By a 61-4 vote with 10 abstentions, the General Assembly joined the state Senate in calling for the pension fund to have a more powerful board of trustees and autonomy from the state's management of the New Jersey Pension Fund, Trenton. The Senate voted 37-0 for the same bill on March 13.
The legislation, which was approved by veto-proof majorities, now goes to Gov. Chris Christie, who has not commented on the bill. The Police and Firemen's Retirement System is the second largest of the seven pension systems within the $71.2 billion New Jersey Pension Fund. For the fiscal year ended June 30, PFRS had $22.8 billion in assets.
The bill increases the size of the police and fire fund's board to trustees to 12 from 11 and gives it more power to administer the fund and make investments.
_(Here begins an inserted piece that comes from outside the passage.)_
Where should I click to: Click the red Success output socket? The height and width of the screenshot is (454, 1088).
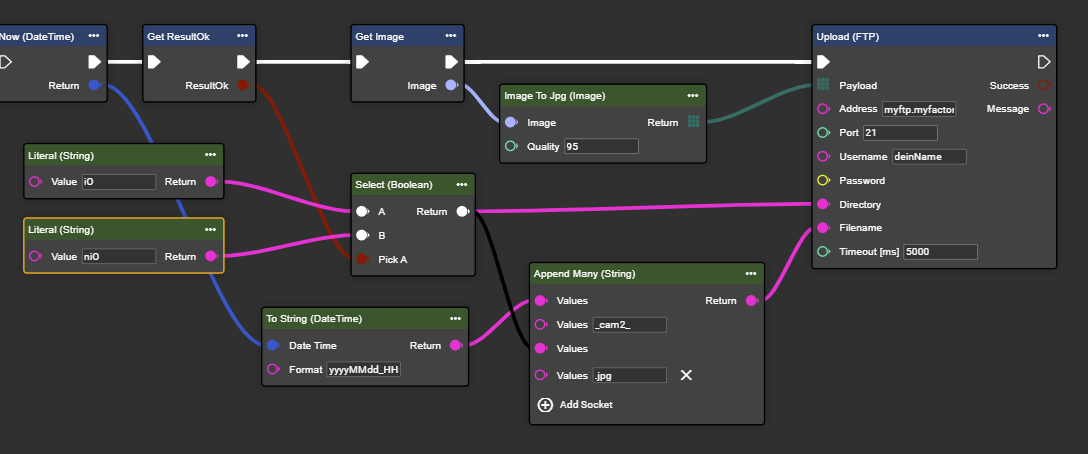coord(1043,86)
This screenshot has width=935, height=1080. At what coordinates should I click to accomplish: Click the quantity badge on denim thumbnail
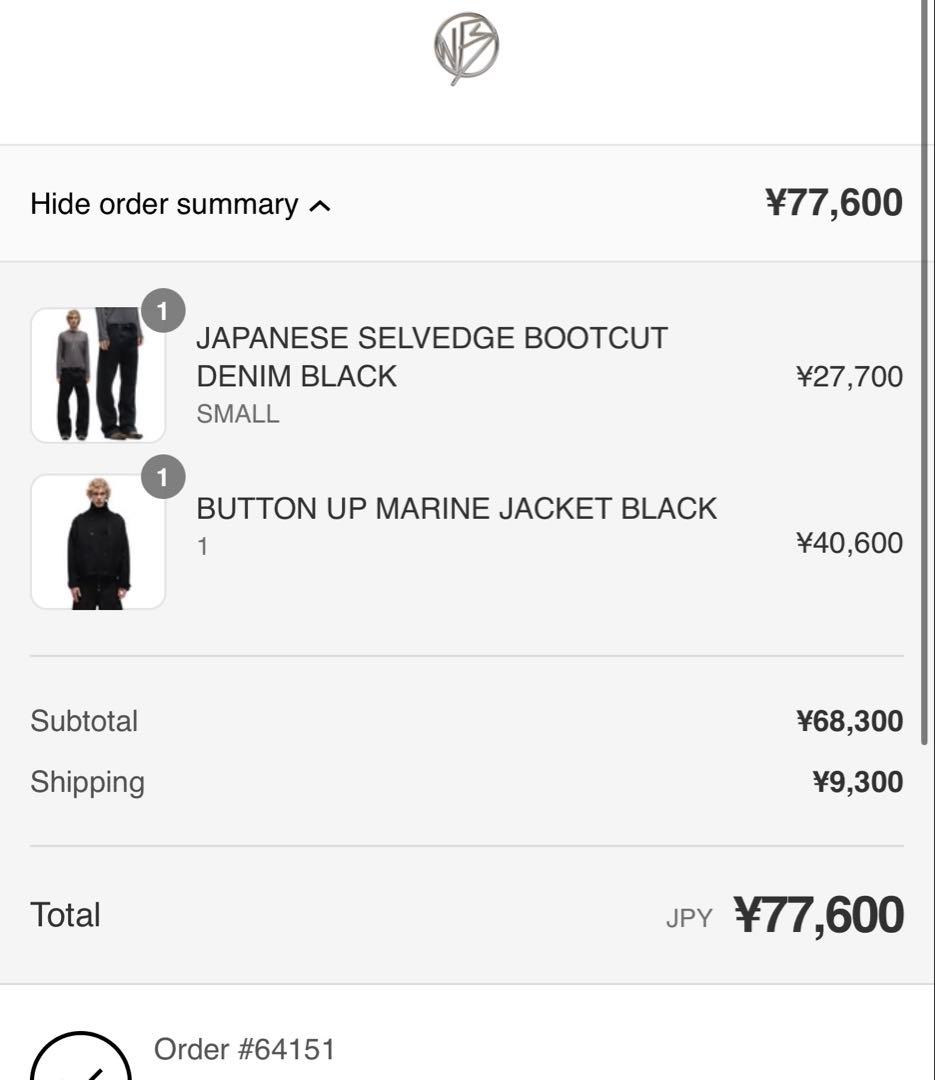pyautogui.click(x=163, y=312)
The bill removes the fund's administration from the Treasury Department's Division of Pensions and Benefits, and it severs its investment practices from the Treasury Department's division of investment.
Supporters of the legislation said PFRS can do a better job of administrating and investing as a separate fund rather than being lumped in with six other public pension funds under the umbrella of the New Jersey Pension Fund.
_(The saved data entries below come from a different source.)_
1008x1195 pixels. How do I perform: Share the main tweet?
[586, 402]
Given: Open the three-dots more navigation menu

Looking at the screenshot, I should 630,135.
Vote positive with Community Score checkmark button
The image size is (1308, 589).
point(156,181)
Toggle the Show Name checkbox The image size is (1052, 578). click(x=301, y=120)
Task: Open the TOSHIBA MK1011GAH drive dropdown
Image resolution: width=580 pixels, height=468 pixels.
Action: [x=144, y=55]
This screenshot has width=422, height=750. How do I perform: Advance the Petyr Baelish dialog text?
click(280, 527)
"If the unions want the ability to make investment decisions for their members when it comes to their retirement savings, then we should give them that opportunity — the same as private-sector unions do for their members," Vincent Prieto, the speaker of the General Assembly, said in a news release Thursday after the bill's passage.
A Thursday report by the Office of Legislative Services said the fiscal impact of the legislation could not be determined.
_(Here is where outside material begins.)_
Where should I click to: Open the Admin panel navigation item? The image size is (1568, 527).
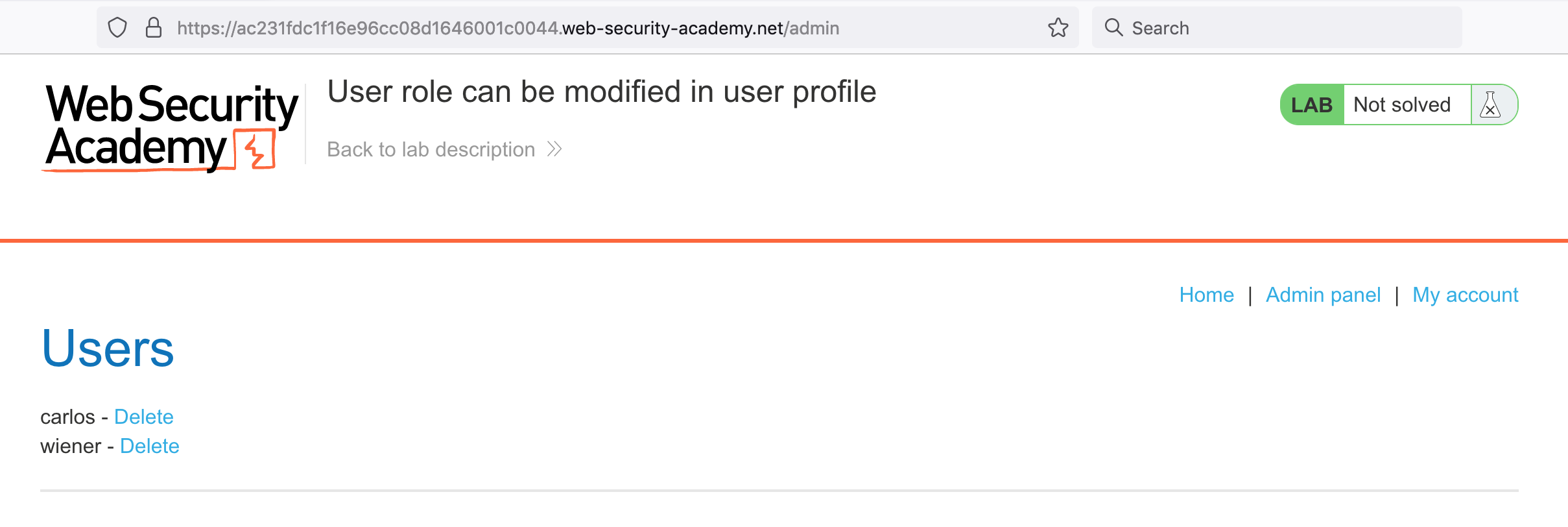pos(1323,295)
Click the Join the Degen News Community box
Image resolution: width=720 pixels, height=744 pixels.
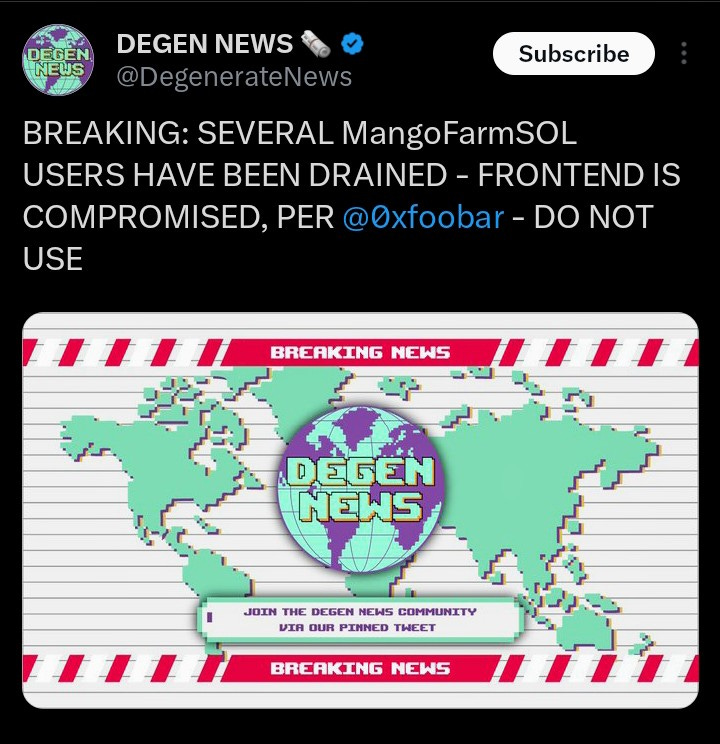[x=359, y=620]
“Any increase in the administrative costs will depend on the board's decisions to establish its own staff and vendors instead of continuing to use the services of the Division of Pensions and Benefits and Division of Investment.” The trustees must hire an executive director, actuary, chief investment officer and ombudsman.
The bill permits trustees to change benefit payments, modify members' contributions, create compensation formulas and reinstate cost-of-living adjustments. COLA payments were suspended for New Jersey Pension Fund participants by a 2011 law, whose constitutionality was upheld by the State Supreme Court in 2016.
The legislation also installs an escape clause. It requires the board of trustees to review “the performance and funding levels” six years after the bill becomes law. The review will compare the pension fund to “available market data,” including performance of the division of investment's handling of other public pension funds.
After six years, a majority of fund participants can ask the trustees to petition the Legislature “to consider legislation that reverts control of the system to the Department of the Treasury or such other agency as the state deems appropriate,” the bill says.